The request>
Update the material by replacing "GUI agent" with "screen assistant" and changing nothing else. Leave the pictures out of your answer.

---- Data entries

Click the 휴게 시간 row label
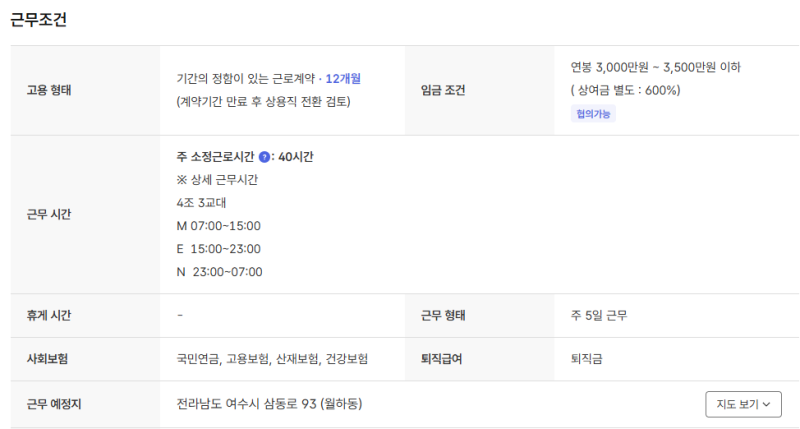The height and width of the screenshot is (429, 800). (50, 315)
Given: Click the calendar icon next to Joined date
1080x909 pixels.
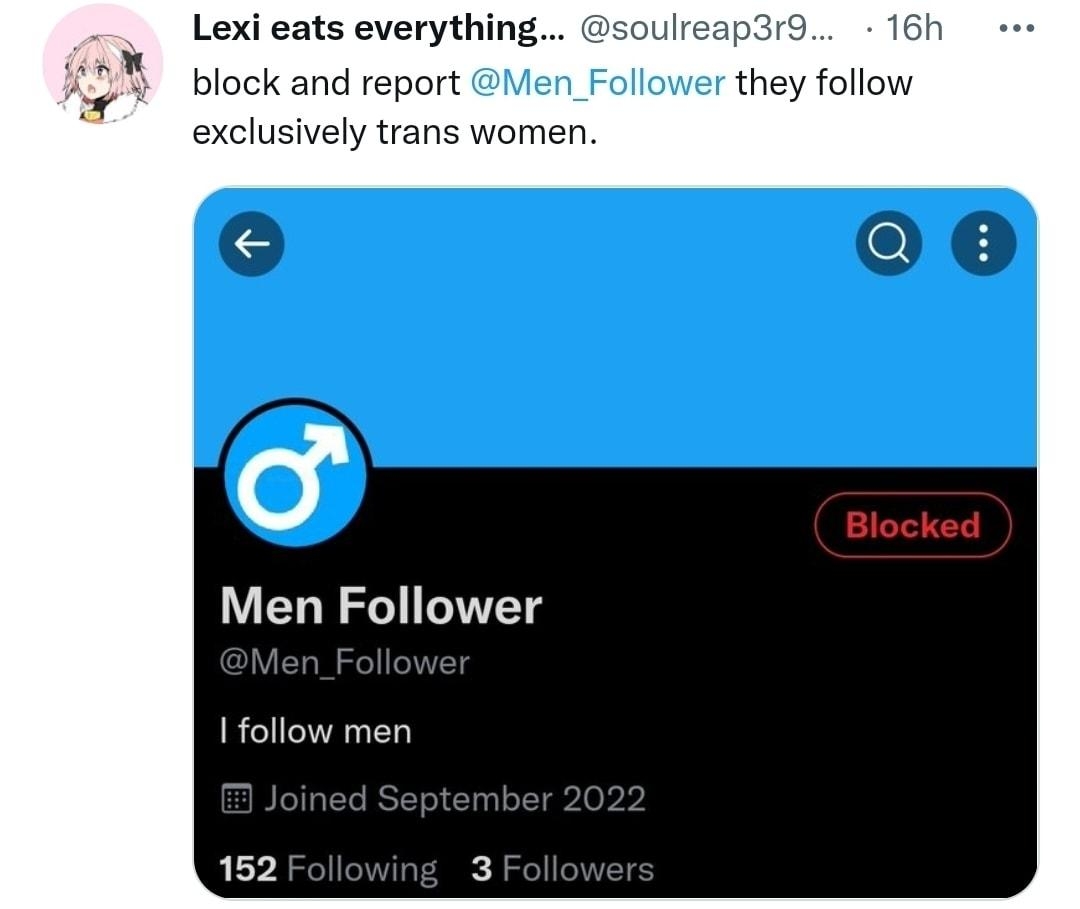Looking at the screenshot, I should pos(237,798).
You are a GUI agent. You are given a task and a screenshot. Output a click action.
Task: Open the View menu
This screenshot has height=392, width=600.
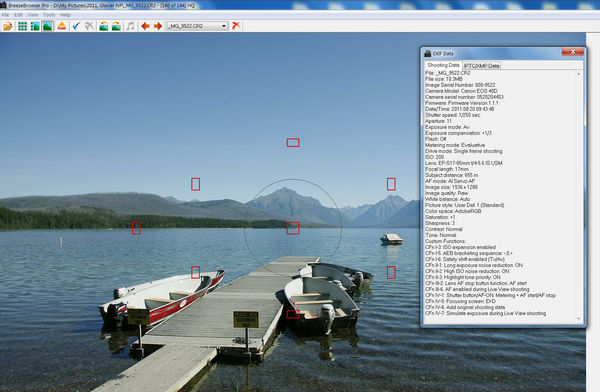click(x=33, y=15)
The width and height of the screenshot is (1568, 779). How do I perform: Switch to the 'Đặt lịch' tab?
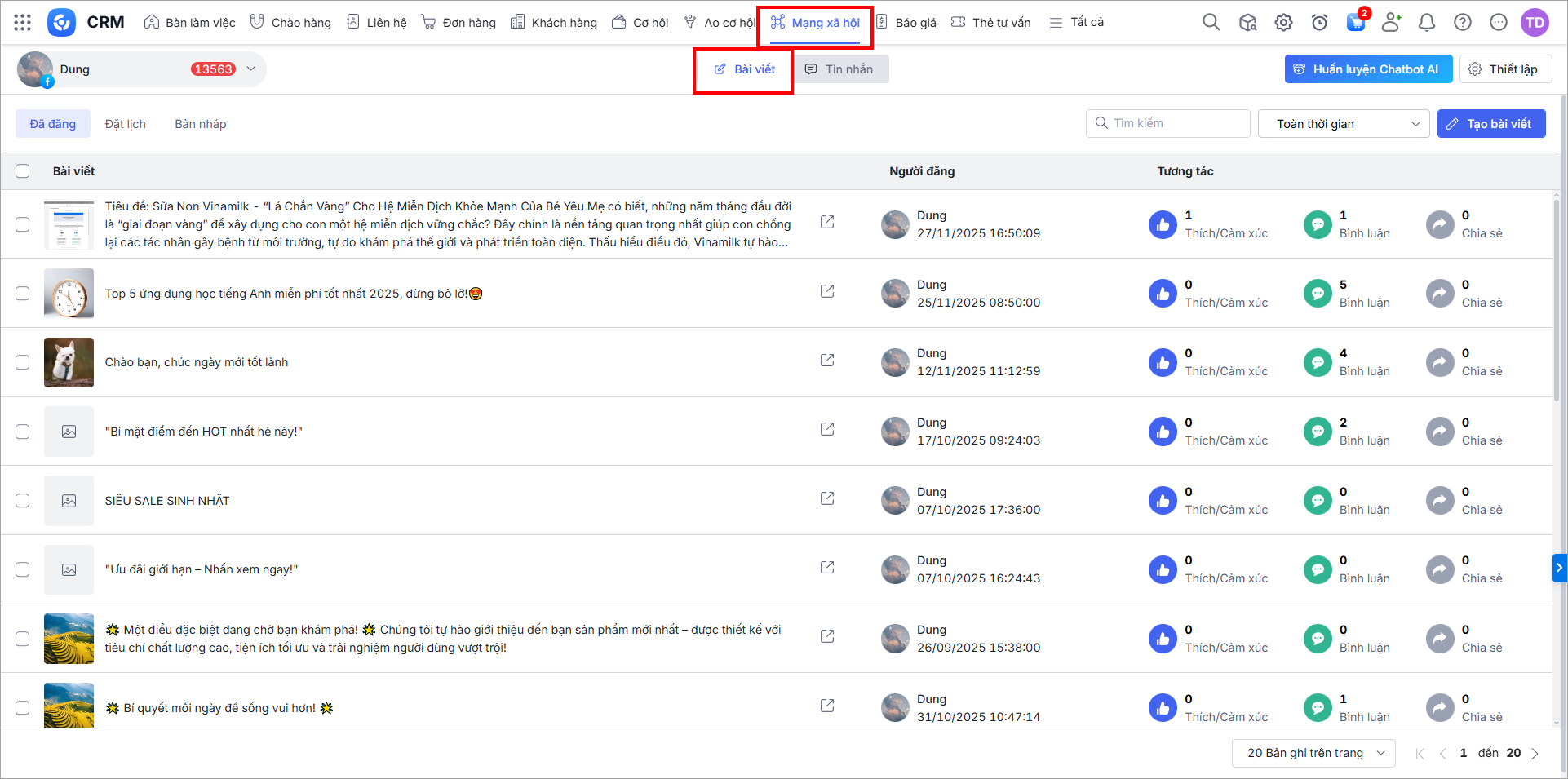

--------

The completed task>
Click the 휴게 시간 row label
The height and width of the screenshot is (429, 800). (50, 315)
Given: Click the calendar icon next to Joined date
1080x909 pixels.
Looking at the screenshot, I should pos(237,798).
You are a screen assistant. You are given a task and a screenshot. Output a click action.
Task: Open the View menu
This screenshot has height=392, width=600.
click(x=33, y=15)
The width and height of the screenshot is (1568, 779). How do I perform: Switch to the 'Đặt lịch' tab?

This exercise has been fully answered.